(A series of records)
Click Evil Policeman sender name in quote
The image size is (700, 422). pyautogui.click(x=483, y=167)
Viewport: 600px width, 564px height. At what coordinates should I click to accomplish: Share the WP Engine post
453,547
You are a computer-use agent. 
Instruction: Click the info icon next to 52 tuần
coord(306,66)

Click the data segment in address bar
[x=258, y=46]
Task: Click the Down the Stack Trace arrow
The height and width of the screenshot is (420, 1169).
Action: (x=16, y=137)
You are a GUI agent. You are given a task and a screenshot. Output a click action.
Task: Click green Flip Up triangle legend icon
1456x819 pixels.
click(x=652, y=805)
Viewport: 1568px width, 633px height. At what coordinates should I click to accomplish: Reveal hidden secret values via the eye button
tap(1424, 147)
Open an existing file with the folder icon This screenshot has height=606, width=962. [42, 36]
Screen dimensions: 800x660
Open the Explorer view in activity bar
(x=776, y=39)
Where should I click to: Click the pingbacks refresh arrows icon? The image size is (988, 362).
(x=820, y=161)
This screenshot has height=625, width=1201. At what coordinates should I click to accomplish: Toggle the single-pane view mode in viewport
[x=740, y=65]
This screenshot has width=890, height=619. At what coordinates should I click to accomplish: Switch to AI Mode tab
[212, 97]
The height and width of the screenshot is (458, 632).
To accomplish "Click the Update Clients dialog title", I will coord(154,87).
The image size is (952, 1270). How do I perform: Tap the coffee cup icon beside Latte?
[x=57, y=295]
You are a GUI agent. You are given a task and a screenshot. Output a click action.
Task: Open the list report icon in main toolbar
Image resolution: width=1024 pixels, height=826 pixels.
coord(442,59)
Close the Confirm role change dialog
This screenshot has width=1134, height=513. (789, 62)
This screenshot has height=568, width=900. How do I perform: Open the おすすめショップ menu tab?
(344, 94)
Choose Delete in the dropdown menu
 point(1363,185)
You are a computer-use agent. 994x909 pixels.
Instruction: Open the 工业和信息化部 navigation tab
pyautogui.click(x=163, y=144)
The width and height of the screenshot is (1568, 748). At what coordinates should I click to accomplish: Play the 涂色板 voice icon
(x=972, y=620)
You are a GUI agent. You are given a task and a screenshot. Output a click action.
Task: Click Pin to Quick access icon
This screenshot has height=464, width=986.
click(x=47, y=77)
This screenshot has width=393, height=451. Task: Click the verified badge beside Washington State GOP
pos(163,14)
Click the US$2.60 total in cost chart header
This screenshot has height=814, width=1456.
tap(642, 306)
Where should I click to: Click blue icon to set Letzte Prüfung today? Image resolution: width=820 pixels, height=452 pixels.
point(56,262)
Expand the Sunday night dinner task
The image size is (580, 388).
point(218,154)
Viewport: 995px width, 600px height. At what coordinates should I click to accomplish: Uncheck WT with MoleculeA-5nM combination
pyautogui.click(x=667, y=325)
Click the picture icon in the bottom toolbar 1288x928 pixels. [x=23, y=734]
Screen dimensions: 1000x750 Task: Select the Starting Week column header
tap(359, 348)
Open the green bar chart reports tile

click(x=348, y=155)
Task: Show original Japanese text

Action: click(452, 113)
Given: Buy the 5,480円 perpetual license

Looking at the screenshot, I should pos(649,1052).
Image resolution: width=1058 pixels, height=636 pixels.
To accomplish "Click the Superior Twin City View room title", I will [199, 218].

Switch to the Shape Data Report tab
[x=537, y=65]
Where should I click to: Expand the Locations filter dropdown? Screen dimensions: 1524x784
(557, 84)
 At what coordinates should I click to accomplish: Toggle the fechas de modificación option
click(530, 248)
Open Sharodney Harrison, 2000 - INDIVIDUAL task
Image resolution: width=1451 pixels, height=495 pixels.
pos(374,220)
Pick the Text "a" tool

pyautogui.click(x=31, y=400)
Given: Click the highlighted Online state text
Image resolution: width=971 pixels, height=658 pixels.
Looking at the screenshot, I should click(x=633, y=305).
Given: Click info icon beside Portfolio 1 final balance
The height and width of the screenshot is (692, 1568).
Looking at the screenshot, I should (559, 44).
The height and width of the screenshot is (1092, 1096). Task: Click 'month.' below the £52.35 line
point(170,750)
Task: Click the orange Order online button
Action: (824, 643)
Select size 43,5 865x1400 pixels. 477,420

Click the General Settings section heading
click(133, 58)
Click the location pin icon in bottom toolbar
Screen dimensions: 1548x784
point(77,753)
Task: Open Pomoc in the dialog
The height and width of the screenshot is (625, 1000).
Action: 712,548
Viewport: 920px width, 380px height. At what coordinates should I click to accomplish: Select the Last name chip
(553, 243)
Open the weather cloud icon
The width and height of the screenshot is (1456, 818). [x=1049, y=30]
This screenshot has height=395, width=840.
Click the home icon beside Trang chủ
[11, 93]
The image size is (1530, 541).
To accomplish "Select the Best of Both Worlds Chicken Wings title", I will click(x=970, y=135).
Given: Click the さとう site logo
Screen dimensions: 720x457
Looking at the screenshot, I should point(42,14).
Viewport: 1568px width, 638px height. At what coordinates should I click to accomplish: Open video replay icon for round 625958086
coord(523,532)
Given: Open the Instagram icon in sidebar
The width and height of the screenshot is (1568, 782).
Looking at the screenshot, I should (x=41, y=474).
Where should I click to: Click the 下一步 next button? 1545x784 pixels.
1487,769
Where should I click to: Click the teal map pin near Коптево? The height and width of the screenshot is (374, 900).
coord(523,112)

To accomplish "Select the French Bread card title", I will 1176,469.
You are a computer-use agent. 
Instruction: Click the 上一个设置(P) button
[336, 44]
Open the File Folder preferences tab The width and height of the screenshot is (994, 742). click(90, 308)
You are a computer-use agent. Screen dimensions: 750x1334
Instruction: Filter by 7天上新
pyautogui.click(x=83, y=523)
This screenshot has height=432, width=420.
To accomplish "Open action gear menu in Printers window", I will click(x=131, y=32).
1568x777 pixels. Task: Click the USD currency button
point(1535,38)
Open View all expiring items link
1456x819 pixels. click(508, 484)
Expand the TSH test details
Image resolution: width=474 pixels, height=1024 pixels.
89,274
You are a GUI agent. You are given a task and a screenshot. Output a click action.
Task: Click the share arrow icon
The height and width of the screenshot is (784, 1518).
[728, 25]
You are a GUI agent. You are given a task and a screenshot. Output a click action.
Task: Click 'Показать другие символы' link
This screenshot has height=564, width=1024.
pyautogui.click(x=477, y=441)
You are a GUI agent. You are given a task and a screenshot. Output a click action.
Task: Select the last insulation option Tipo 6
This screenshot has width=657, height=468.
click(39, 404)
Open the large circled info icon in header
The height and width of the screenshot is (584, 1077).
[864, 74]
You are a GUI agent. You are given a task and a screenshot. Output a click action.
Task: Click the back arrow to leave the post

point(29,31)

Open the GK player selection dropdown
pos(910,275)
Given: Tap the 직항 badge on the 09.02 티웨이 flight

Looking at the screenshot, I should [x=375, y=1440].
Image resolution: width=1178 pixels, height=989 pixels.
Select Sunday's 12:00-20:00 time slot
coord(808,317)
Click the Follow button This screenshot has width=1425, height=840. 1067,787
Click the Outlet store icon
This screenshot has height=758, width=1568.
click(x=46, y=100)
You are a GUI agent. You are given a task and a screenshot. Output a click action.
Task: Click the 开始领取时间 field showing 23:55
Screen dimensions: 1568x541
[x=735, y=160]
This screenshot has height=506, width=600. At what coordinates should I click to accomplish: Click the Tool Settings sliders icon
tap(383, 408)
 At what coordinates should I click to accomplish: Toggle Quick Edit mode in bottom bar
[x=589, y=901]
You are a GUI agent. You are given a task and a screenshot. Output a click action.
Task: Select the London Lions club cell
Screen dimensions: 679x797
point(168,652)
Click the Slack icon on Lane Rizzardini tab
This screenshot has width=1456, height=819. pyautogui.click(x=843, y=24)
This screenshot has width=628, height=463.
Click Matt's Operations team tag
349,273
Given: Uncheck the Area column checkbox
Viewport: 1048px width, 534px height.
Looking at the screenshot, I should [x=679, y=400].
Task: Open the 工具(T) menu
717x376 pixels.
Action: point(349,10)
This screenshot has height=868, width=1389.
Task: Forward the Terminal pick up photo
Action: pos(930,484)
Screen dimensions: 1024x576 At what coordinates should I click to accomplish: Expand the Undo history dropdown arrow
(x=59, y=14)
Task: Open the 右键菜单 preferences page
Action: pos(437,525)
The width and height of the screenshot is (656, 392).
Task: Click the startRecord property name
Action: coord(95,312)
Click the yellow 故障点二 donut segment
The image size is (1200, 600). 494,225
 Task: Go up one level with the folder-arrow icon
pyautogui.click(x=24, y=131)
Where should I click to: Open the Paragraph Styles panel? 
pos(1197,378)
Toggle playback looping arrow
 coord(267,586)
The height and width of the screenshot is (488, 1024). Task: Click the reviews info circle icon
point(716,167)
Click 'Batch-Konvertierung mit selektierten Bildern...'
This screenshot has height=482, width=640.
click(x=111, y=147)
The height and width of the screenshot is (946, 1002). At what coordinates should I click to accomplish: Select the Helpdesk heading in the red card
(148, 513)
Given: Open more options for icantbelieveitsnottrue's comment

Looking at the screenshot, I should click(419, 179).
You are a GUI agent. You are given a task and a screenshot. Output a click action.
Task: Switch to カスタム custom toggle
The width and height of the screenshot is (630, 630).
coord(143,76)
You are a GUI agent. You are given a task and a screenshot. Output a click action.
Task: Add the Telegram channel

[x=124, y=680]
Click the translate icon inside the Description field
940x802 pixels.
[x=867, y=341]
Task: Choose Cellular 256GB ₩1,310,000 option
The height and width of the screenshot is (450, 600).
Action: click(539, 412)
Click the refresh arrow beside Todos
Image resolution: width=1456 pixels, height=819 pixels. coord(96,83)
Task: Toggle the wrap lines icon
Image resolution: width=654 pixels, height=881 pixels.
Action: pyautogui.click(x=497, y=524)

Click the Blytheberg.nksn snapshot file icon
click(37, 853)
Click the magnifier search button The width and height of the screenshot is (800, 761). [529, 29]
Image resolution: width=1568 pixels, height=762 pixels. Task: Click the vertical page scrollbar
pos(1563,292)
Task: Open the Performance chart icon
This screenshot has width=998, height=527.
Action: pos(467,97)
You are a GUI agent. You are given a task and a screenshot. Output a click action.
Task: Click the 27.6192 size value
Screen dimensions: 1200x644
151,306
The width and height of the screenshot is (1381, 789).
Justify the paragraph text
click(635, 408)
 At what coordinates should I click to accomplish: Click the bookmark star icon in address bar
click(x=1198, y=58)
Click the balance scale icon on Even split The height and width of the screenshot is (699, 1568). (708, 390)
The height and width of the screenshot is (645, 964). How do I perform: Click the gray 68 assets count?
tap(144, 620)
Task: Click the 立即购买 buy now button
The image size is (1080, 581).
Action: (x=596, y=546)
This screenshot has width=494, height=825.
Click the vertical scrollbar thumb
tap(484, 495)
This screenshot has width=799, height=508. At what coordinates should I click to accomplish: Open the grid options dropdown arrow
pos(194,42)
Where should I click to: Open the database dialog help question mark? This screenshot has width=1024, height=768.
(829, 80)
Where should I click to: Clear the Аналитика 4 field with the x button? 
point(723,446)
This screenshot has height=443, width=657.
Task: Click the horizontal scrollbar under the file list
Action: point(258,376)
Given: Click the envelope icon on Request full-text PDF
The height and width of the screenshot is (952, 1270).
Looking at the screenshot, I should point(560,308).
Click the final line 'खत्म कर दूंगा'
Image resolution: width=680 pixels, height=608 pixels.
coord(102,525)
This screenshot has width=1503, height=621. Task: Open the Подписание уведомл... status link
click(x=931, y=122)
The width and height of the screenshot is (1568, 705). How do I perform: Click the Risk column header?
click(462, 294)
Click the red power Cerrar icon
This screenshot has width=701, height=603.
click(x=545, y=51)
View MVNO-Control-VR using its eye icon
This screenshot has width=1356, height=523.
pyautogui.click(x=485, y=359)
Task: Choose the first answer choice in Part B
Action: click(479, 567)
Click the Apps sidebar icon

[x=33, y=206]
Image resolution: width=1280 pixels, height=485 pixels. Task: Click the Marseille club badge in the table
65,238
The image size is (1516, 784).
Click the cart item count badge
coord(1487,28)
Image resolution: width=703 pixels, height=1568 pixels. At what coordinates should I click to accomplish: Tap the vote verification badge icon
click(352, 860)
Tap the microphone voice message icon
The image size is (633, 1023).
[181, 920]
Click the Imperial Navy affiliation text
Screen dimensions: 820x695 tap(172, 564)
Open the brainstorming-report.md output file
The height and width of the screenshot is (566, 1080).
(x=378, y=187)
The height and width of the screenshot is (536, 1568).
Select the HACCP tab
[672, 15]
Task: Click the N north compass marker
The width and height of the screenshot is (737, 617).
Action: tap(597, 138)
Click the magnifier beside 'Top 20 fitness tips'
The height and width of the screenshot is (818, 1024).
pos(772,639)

# WORK REQUIRED:
Arrange the lines from the one containing "The height and width of the screenshot is (458, 632)." through the one containing "(x=972, y=620)", inclusive, as a Markdown table with the columns Row and Line, and leave out any blank lines.

# SOLUTION TO THE EXERCISE:
| Row | Line |
|---|---|
| 1 | The height and width of the screenshot is (458, 632). |
| 2 | To accomplish "Click the Update Clients dialog title", I will coord(154,87). |
| 3 | The image size is (952, 1270). How do I perform: Tap the coffee cup icon beside Latte? |
| 4 | [x=57, y=295] |
| 5 | You are a GUI agent. You are given a task and a screenshot. Output a click action. |
| 6 | Task: Open the list report icon in main toolbar |
| 7 | Image resolution: width=1024 pixels, height=826 pixels. |
| 8 | coord(442,59) |
| 9 | Close the Confirm role change dialog |
| 10 | This screenshot has width=1134, height=513. (789, 62) |
| 11 | This screenshot has height=568, width=900. How do I perform: Open the おすすめショップ menu tab? |
| 12 | (344, 94) |
| 13 | Choose Delete in the dropdown menu |
| 14 |  point(1363,185) |
| 15 | You are a computer-use agent. 994x909 pixels. |
| 16 | Instruction: Open the 工业和信息化部 navigation tab |
| 17 | pyautogui.click(x=163, y=144) |
| 18 | The width and height of the screenshot is (1568, 748). At what coordinates should I click to accomplish: Play the 涂色板 voice icon |
| 19 | (x=972, y=620) |